Para los anglosajones un picnic es la expresión informal de la felicidad. Si me lo permiten, ahora que se ha estrenado Hyde Park on Hudson, una película que lo recrea, contaré algo sobre el que probablemente haya sido el picnic más decisivo de todos los tiempos. Una comida campestre que ayudó a cambiar el rumbo de la historia y en la que fueron protagonistas los perritos calientes.

Si el picnic invita a la familiaridad, el hot-dog, esa salchicha de tipo Frankfurt que tradicionalmente se come en un bollo acompañada de ketchup o de mostaza, cebolla frita, pepinillos o col, ha contribuido a largas tardes de camaradería en los estadios de béisbol desde el día en que, a principios del siglo pasado, Harry Mozley Stevens empezó a venderlas en el Polo Grounds durante los partidos de los Giants que entonces jugaban en Nueva York. Sin embargo, nadie pensó que el popular perrito podía llegar a ser tan importante hasta que no saltó a los titulares del «Washington Post» y del «New York Times» con motivo de una relajada reunión familiar que sirvió para decidir el futuro de la Segunda Guerra Mundial e inclinarlo del lado de los aliados.

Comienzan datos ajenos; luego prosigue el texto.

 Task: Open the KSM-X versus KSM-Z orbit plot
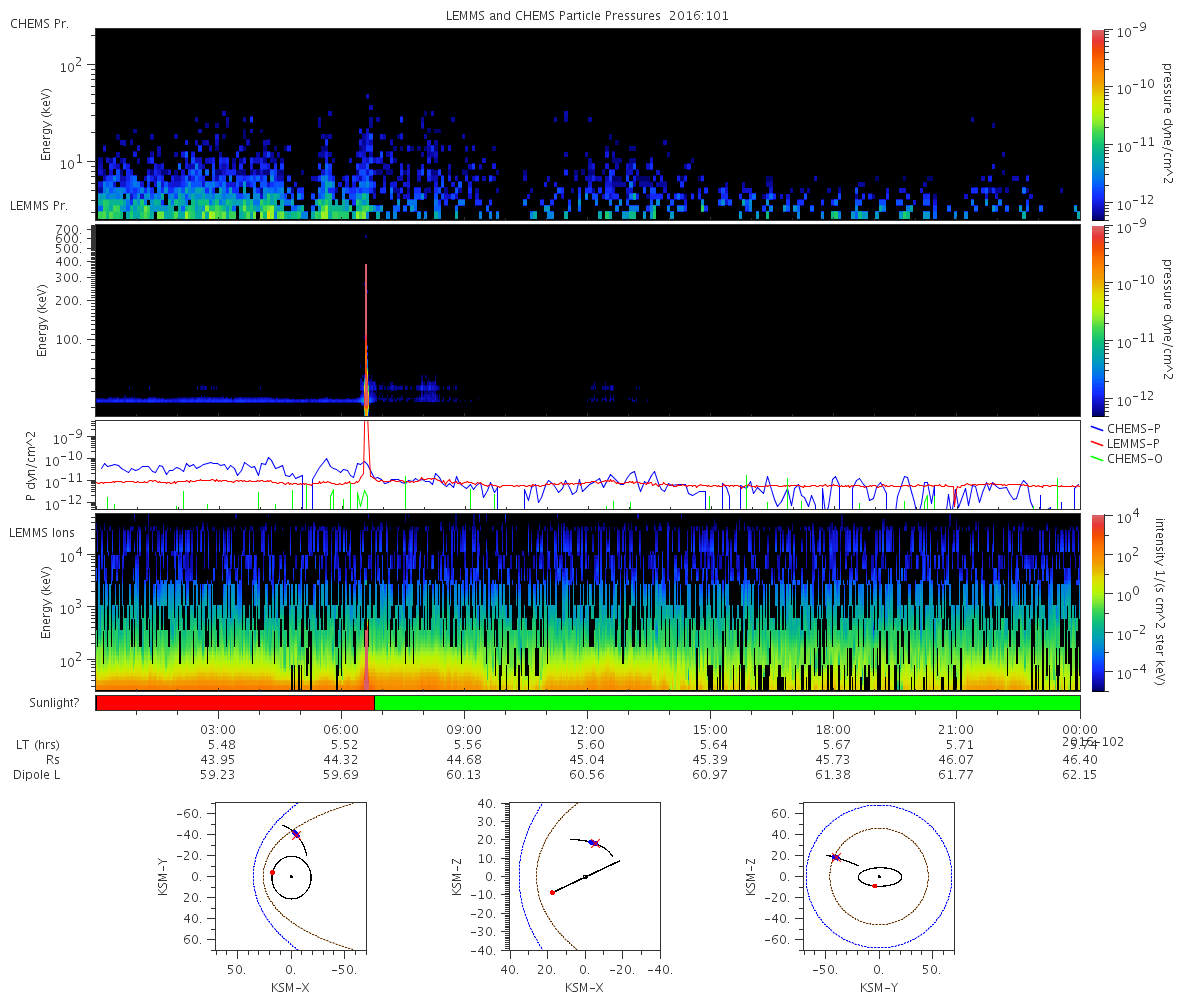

A estas alturas y después de haber sembrado todas las pistas probablemente sepan que con el famoso picnic sólo puedo referirme al que en junio de 1939, con la contienda europea a apenas tres meses de librarse, disfrutaron los Roosevelt y sus invitados, los reyes Jorge VI e Isabel, en Hyde Park, la casa de campo de sus anfitriones la familia presidencial americana.

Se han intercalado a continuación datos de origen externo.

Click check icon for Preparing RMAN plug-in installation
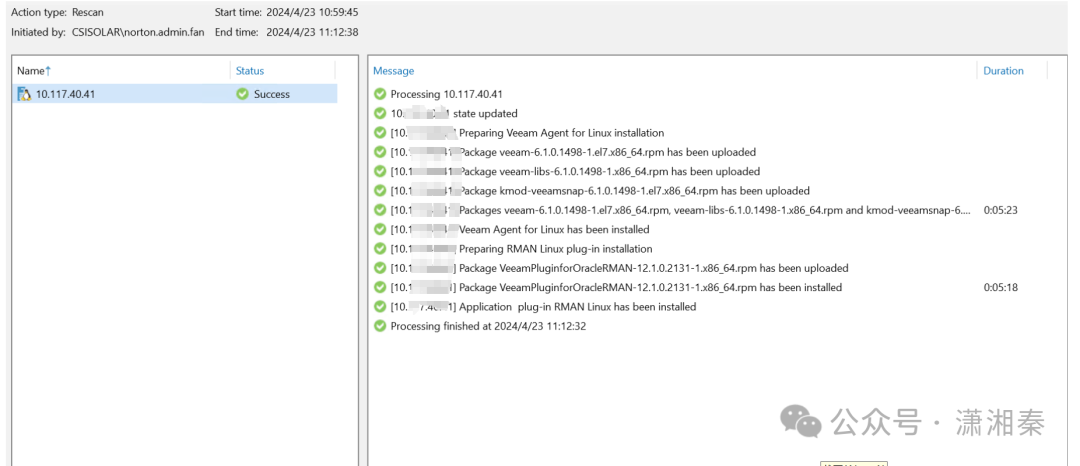Screen dimensions: 1080x466 click(380, 249)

En un mundo que empezaba a desgarrarse por causa del nazismo y del fascismo, los monarcas británicos llegaron a Estados Unidos rodeados de gran expectación y entre fuertes medidas de seguridad. Gran Bretaña era el aliado europeo de los americanos y éstos sabían que su papel sería trascendental en el caso de que estallase una guerra y Hitler llevará adelante sus ideas expansionistas. En Nueva York durante una reunión de lo más informal, la que Eleanor Roosevelt y su imperiosa suegra Sara Delano Roosevelt idearon para recibir a la familia real británica, se sentaron las bases de una cooperación que valdría en el futuro para mantener al Reino Unido a flote hasta la entrada de Estados Unidos en la guerra.

Hyde Park, Nueva York, fue el lugar elegido para celebrar el encuentro. Alguien habló de redecorar el caserón, nada acostumbrado a las presencias reales, para recibir a los monarcas, y Sara Delano se opuso a ello taxativamente. De antemano, los asesores presidenciales se habían encargado, no obstante, de poner en marcha los preparativos que hiciesen de la visita un fin de semana singular para «gente normal». La idea era un día de picnic y Eleanor Roosevelt contribuyó a darle a la jornada un sentido cultural de carácter étnico con cantos espirituales de negros y bailes de nativos. El alcohol elevó la disputa entre nuera y suegra hasta límites insospechados, ya que la madre del Presidente se dedicaba a esconder las botellas para contrarrestar la afición de su hijo a los cócteles. Las mesas se distribuyeron por el jardín, y en la fiesta participaron las familias y los empleados. Incluso algún vecino, no dispuesto a perderse la ocasión de estar cerca de los reyes británicos, buscó la oportunidad de colarse en ella.

Pero la guinda de aquella comida campestre, en la que nada aparentaba realmente lo que era, fue la salchicha dentro del pan que Franklin D. Roosevelt le ofreció a la reina inglesa en una bandeja de plata. Isabel le preguntó cómo se comía un perro en un bocadillo y el Presidente le respondió: «Muy sencillo señora sólo hay que llevarlo a la boca y empujarlo hasta que desaparezca». Sus majestades empezaron a preguntarse por qué las cosas no funcionaban de manera más distendida en aquel mundo que atravesaba sus horas más oscuras. Más tarde, ante la chimenea de la vieja casa, Roosevelt le prometió al rey que Estados Unidos empujaría a los nazis hasta volatilizarlos en el momento que se atreviesen a bombardear Londres.